> **DATA IN THIS EXERCISE**
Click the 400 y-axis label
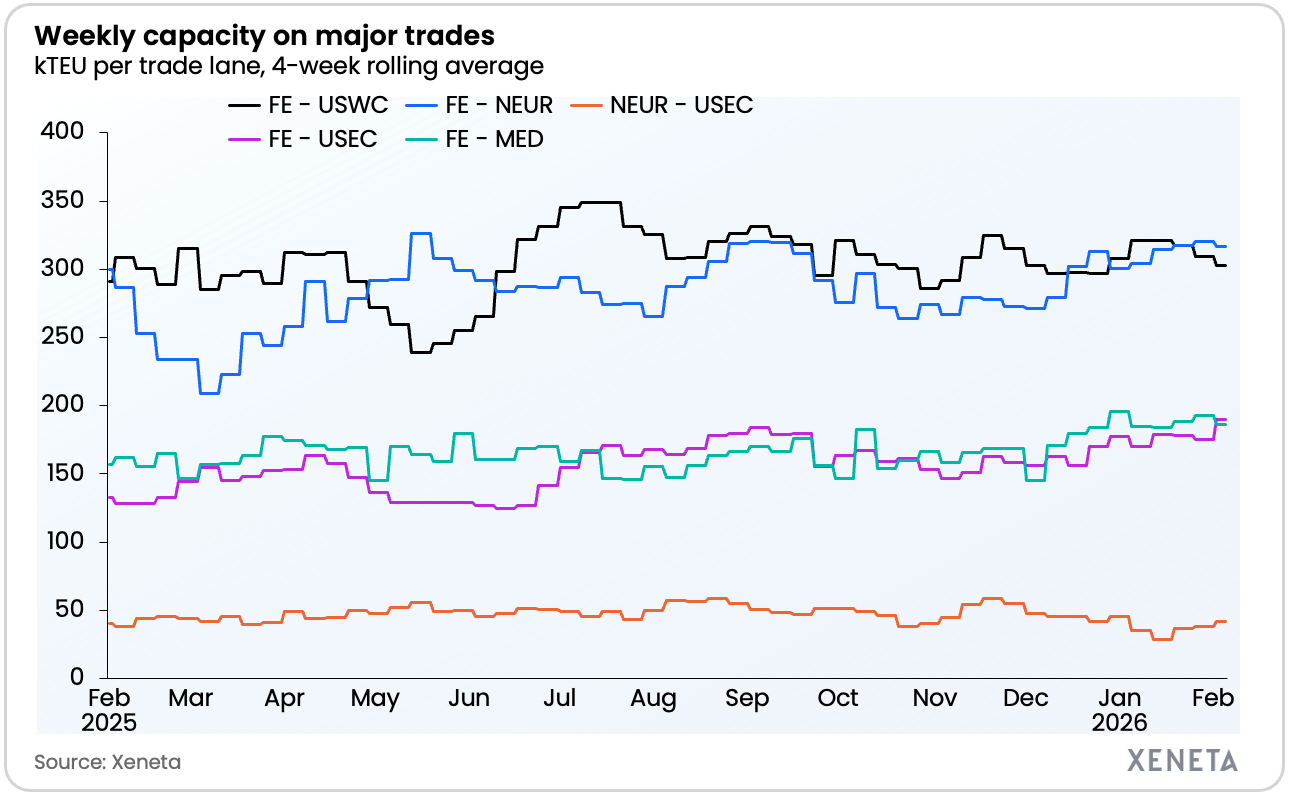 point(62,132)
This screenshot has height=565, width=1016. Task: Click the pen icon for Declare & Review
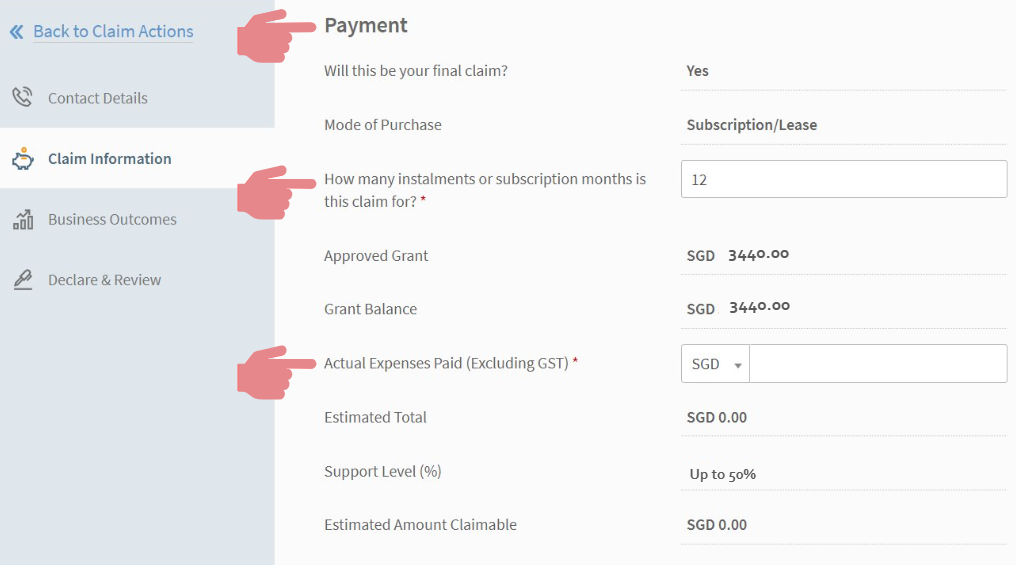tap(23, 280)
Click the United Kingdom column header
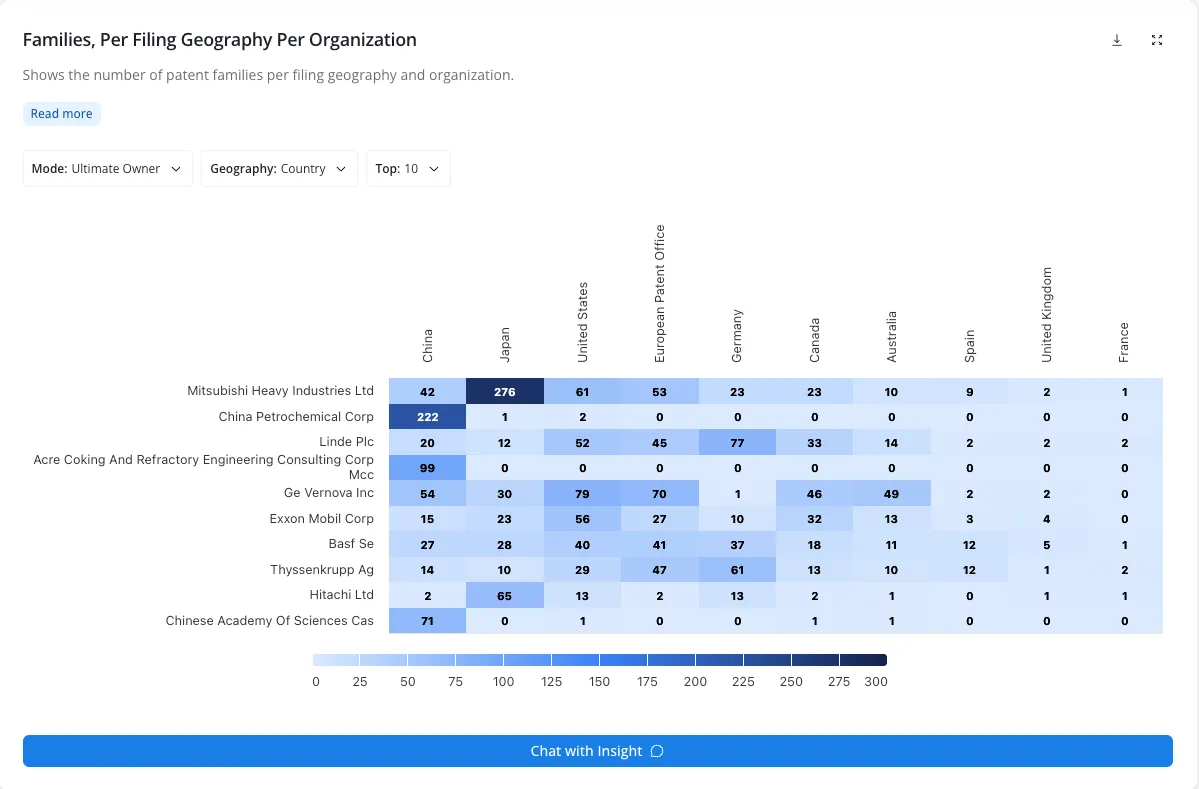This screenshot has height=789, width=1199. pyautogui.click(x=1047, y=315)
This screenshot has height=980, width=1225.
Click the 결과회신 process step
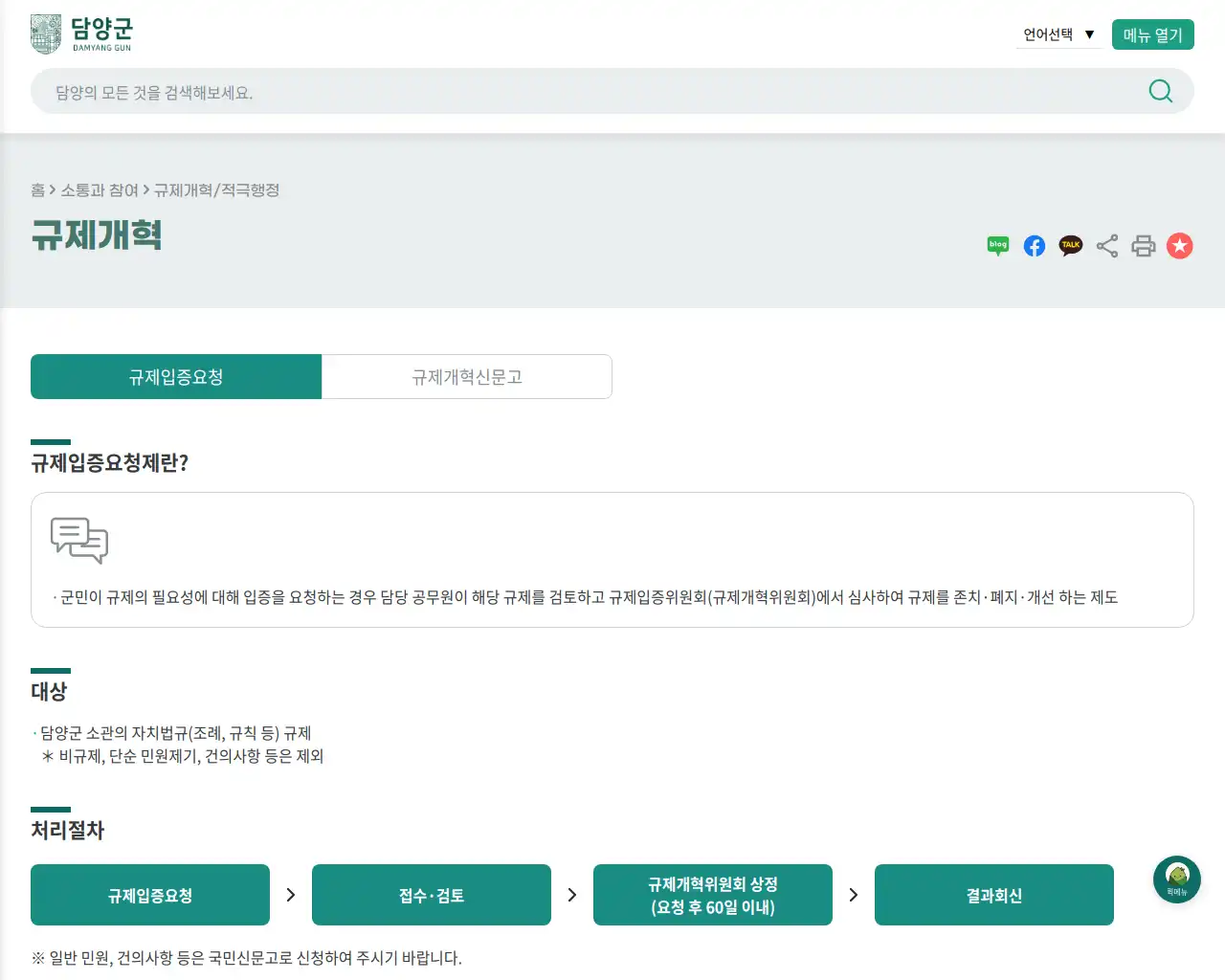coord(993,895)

> **WORK REQUEST**
Where the line containing "This screenshot has height=565, width=1016." appears, begin copying there and continue exactly through the final line of the records; both end lines belong in the copy, pictures do not.

> **EXERCISE RESPONSE**
This screenshot has height=565, width=1016. Task: Click the pen icon for Declare & Review
tap(23, 280)
Click the United Kingdom column header
This screenshot has height=789, width=1199. pyautogui.click(x=1047, y=315)
This screenshot has height=980, width=1225.
Click the 결과회신 process step
coord(993,895)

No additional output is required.